Quindi nessun riferimento o attività documentata su aumento di gioco illegale a causa della regolamentazione del gioco legale, ma, al contrario, evidenze giudiziarie di un interesse delle mafie anche nel settore del gioco lecito.

Non c’è  alcuna correlazione tra le leggi regionali in vigore sul GAP e l’azione delle mafie sul settore del gioco lecito e illegale. Le strategie delle organizzazioni criminali si adattano ai contesti e ne sfruttano ogni situazione. A fronte di queste evidenze io no mi sognerei mai di dire che tutto il gioco legale va fermato perché terreno fertile per le mafie, ma non è accettabile la strumentalizzazione di alcune testate e della corporazione delle lobby che utilizza singole frasi, estrapolate, per costruire ragionamenti fallaci e assolutamente infondati su temi che richiederebbero maggiore serietà.

CONCLUSIONI

Siamo di fronte a un settore economico, quello del gioco, che è cresciuto a dismisura negli ultimi anni, anche per le scelte sbagliate dello Stato. Un fenomeno che oltre a generare ricchezza ha generato costi sociali e sanitari altissimi pagati da migliaia di famiglie italiane. L’eccesso di offerta ha generato e gonfiato una domanda che prima era molto più contenuta e le nuove dimensioni del fenomeno hanno fatto esplodere problemi sanitari e sociali, pagati soprattutto dai più poveri. Tutto questo avrebbe avuto bisogno di un intervento nazionale, che è arrivato parziale e tardivo. Le Regioni hanno provato ad arginare gli effetti negativi socio-sanitari con iniziative autonome. In Piemonte le aziende hanno avuto tutto il tempo per adeguarsi, ma hanno deciso semplicemente di non farlo. Questa condizione (e non la legge regionale) ha creato una situazione dove rischiano di entrare in conflitto diritti fondamentali come quelli del lavoro, dell’impresa e della saluteE’ per questi motivi che serviva in passato, e ancora di più serve oggi, un delicato lavoro di equilibrio e mediazione. Non è un caso che la legge regionale fu approvata dopo mesi di lavoro, di confronto e all’unanimità di tutte le forze politiche e che aveva previsto al suo interno una norma transitoria che permetteva al settore di adeguarsi. 

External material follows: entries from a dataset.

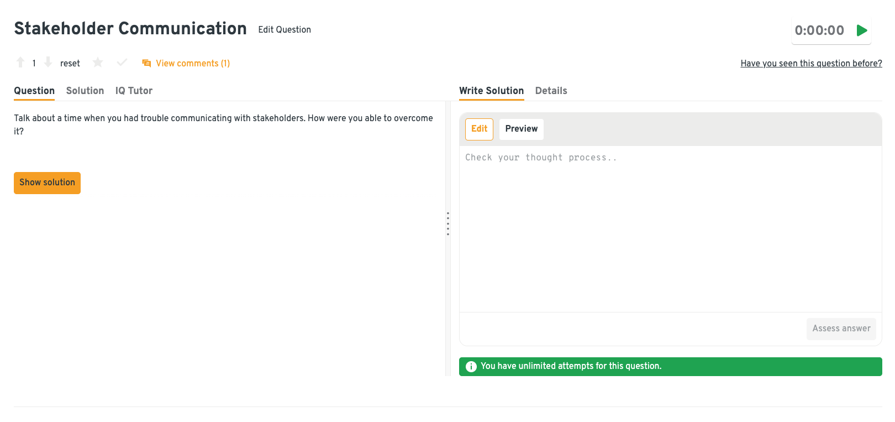Open the IQ Tutor tab
This screenshot has height=422, width=895.
[x=134, y=91]
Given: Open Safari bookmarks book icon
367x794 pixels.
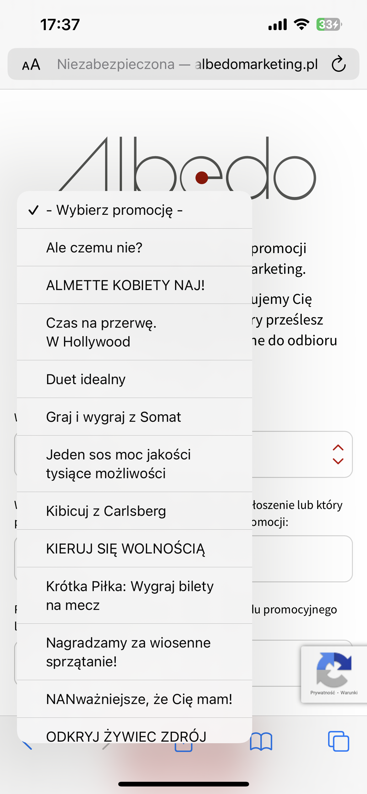Looking at the screenshot, I should pos(261,742).
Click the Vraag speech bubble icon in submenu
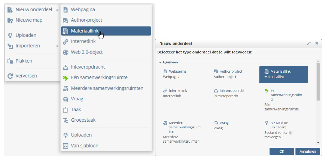The width and height of the screenshot is (326, 160). click(65, 99)

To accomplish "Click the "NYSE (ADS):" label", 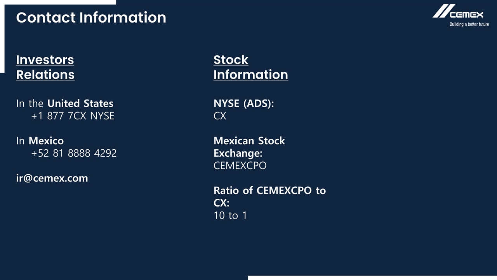I will [243, 103].
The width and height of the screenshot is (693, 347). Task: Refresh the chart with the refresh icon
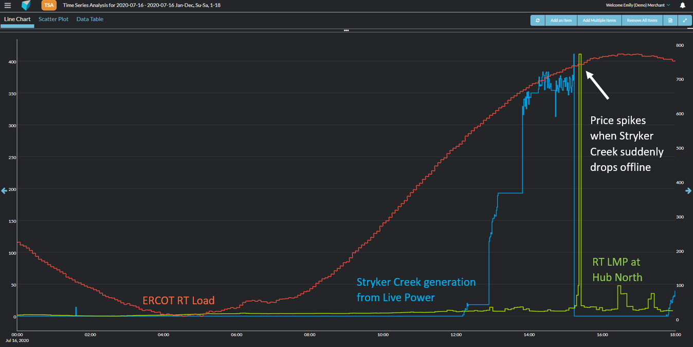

La destra ha scelto, al contrario, di appiattirsi sulle richieste di un settore forte economicamente senza mediare alcunché e vuole cancellare tutto con un colpo di spugna. Non è un caso che in questi due anni non sia stato applicato il Piano regionale di comunicazione e prevenzione previsto dalla norma in vigore nonostante fossero presenti progettualità e risorse. Non solo, da un’iniziale proposta di modifica della legge attuale la maggioranza è passata a una proposta di legge che cancella quella esistente e ripristina una situazione che non tiene conto di nessuno dei dati positivi degli ultimi anni . 

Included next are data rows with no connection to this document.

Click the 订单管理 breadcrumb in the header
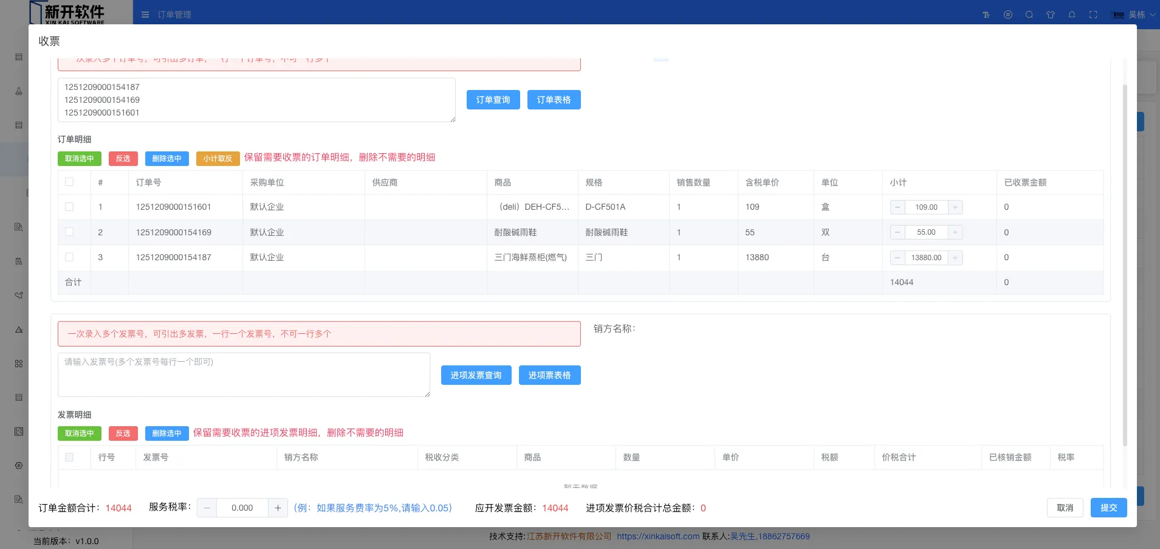 (x=174, y=15)
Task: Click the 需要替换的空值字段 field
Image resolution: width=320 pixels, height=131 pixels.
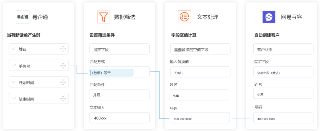Action: [x=200, y=49]
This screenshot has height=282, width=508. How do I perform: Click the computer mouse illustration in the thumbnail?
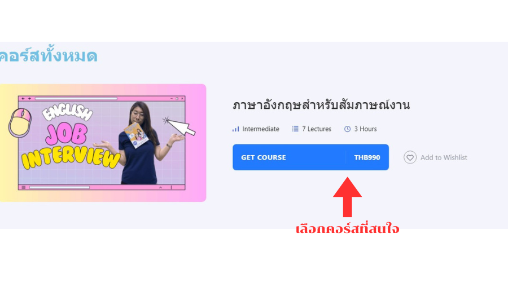20,123
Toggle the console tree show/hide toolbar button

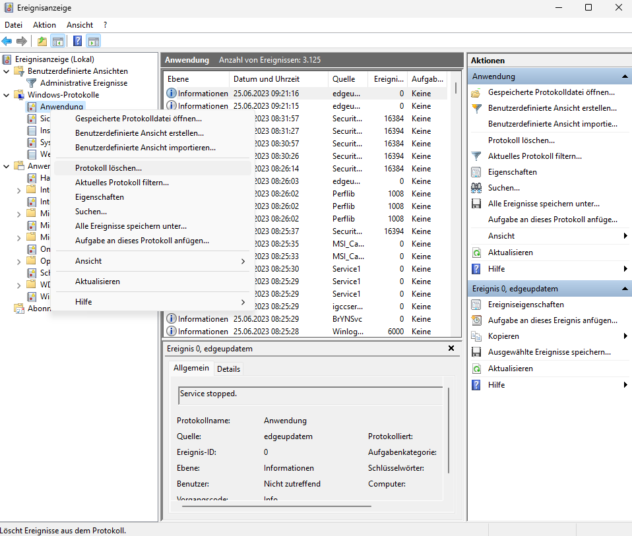pyautogui.click(x=58, y=42)
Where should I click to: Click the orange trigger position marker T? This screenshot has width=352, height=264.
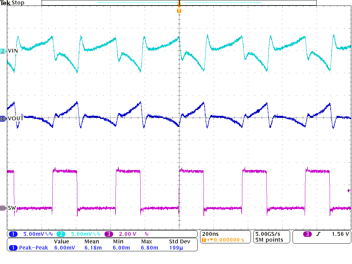point(179,11)
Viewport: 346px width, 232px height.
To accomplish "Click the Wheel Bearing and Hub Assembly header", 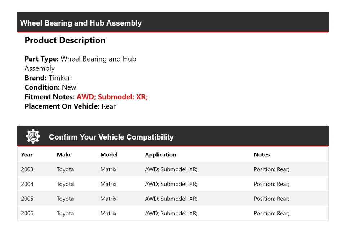I will coord(81,23).
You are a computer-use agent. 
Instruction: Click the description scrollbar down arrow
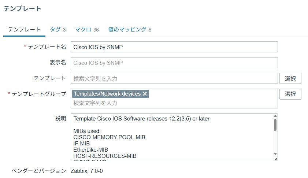[x=275, y=154]
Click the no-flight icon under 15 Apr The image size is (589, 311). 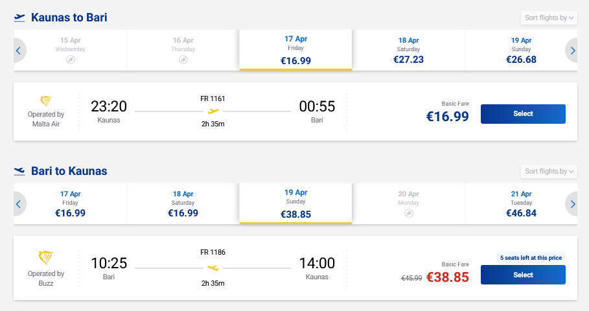[71, 60]
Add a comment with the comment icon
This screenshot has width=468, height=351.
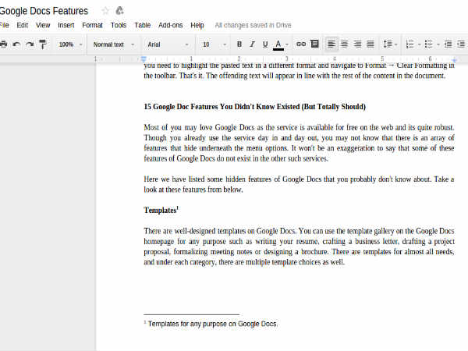click(314, 44)
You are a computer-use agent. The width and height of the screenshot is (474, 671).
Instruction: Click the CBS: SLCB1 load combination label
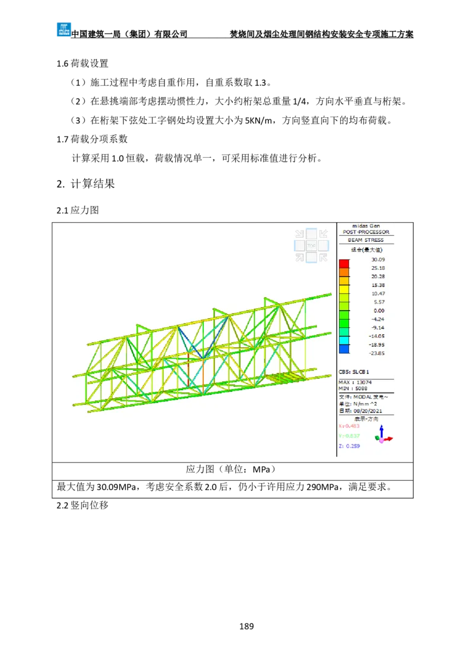354,371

Chi vuole cambiare la norma prova a raccontare che è dalla parte dei lavoratori, mentre noi non lo saremmo… Come ci piacerebbe che la destra lo fosse! Ma la verità è che loro sono sempre dalla parte del profitto. Basta ricordare quali sono le ricette che hanno avuto nella storia e hanno ancora oggi per il mondo del lavoro. Nel caso specifico del settore del gioco piemontese i lavoratori sono solo strumentalizzati ai fini della propaganda, mentre si ignorano le pesanti ricadute che l’abolizione della legge avrà in termini di salute pubblica. Ma non dobbiamo cadere nella trappola di mettere in contrapposizione chi è a favore o contro i lavoratori come vorrebbe strumentalmente far passare la Lega. E nemmeno di creare una guerra tra poveri dove mettiamo i lavoratori contro i ludopatici. 

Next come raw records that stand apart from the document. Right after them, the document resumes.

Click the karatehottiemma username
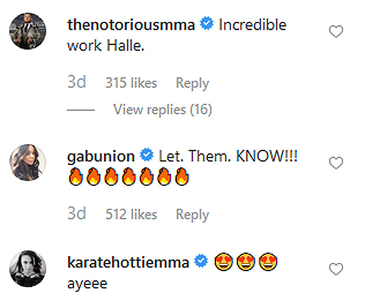 [127, 263]
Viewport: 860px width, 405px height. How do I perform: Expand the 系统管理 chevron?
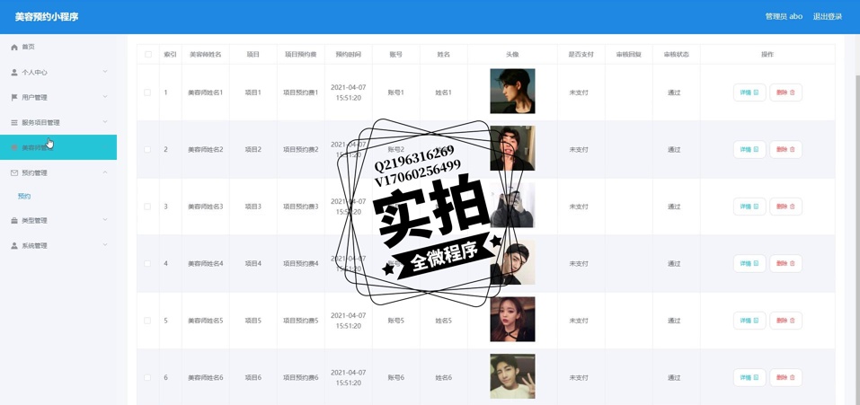[105, 245]
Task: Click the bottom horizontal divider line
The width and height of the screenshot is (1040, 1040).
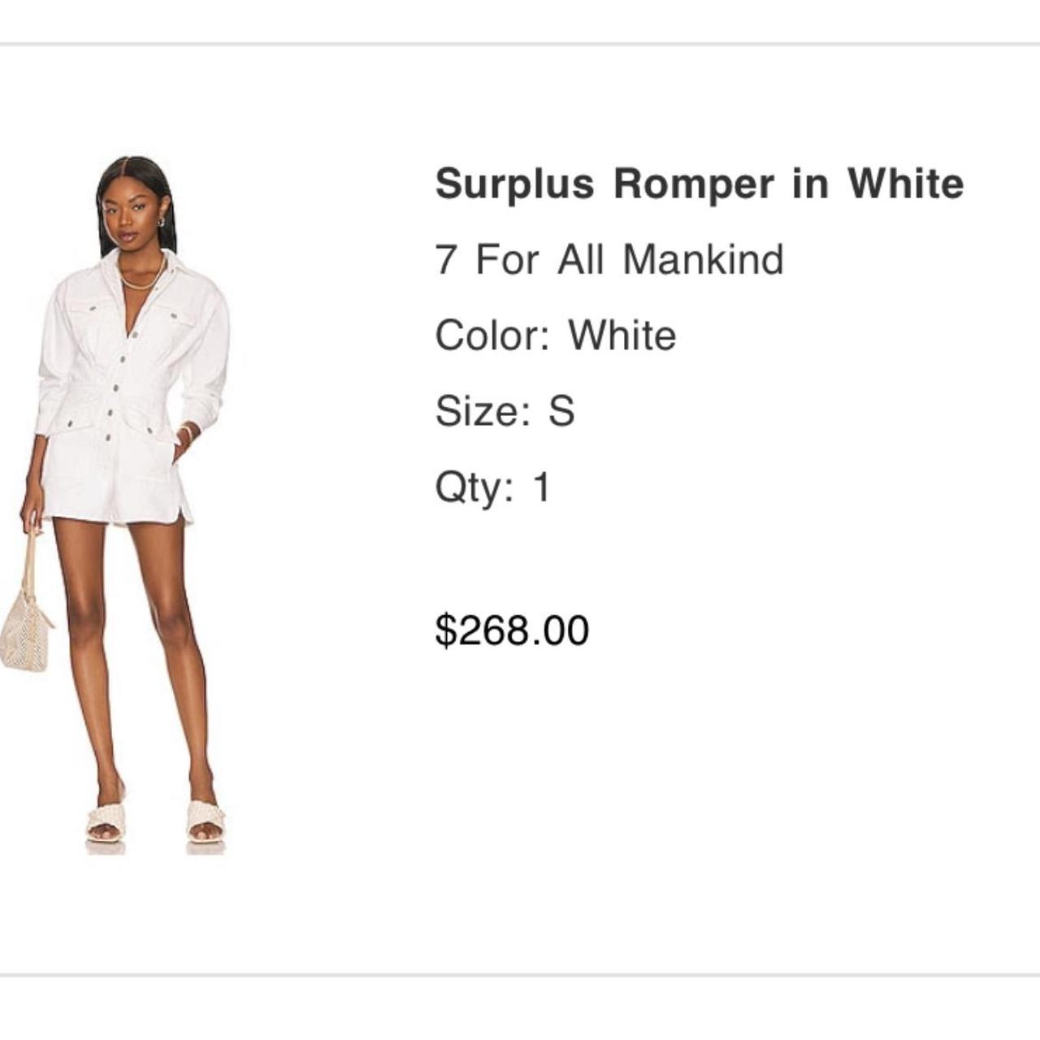Action: pos(520,974)
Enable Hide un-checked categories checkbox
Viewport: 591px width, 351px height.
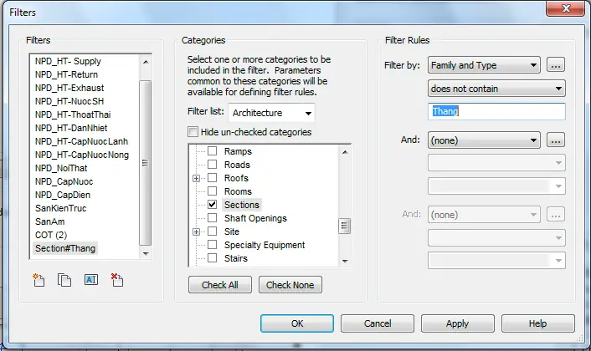194,132
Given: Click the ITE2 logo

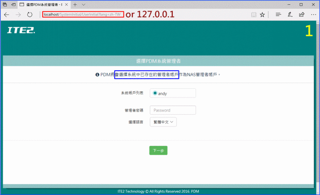Looking at the screenshot, I should coord(21,30).
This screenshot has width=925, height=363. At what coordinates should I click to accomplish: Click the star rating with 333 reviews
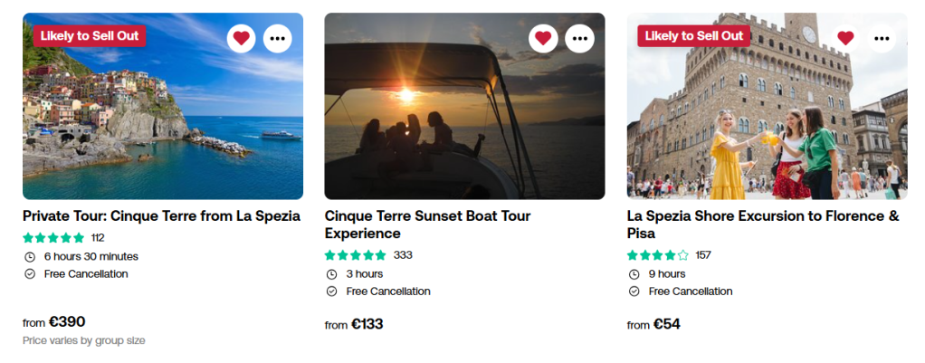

Si tratta, invece, di collaborare alla creazione di una società dove i diritti non siano in contrapposizione tra di loro, ma armonizzati. Ed è a questo che servono le Istituzioni: abbiamo il compito di fare in modo che si possa lavorare in maniera dignitosa senza che nessuno paghi, in termini di salute, l’eccessiva espansione di un settore economico. Spetta alla Repubblica, nelle sue diverse articolazioni, regolare quei fenomeni che, diversamente, genererebbero costi sociali e sanitari elevati. E’ quello che abbiamo cercato di fare con la legge regionale 9/2016 ed è il motivo per cui la difenderemo.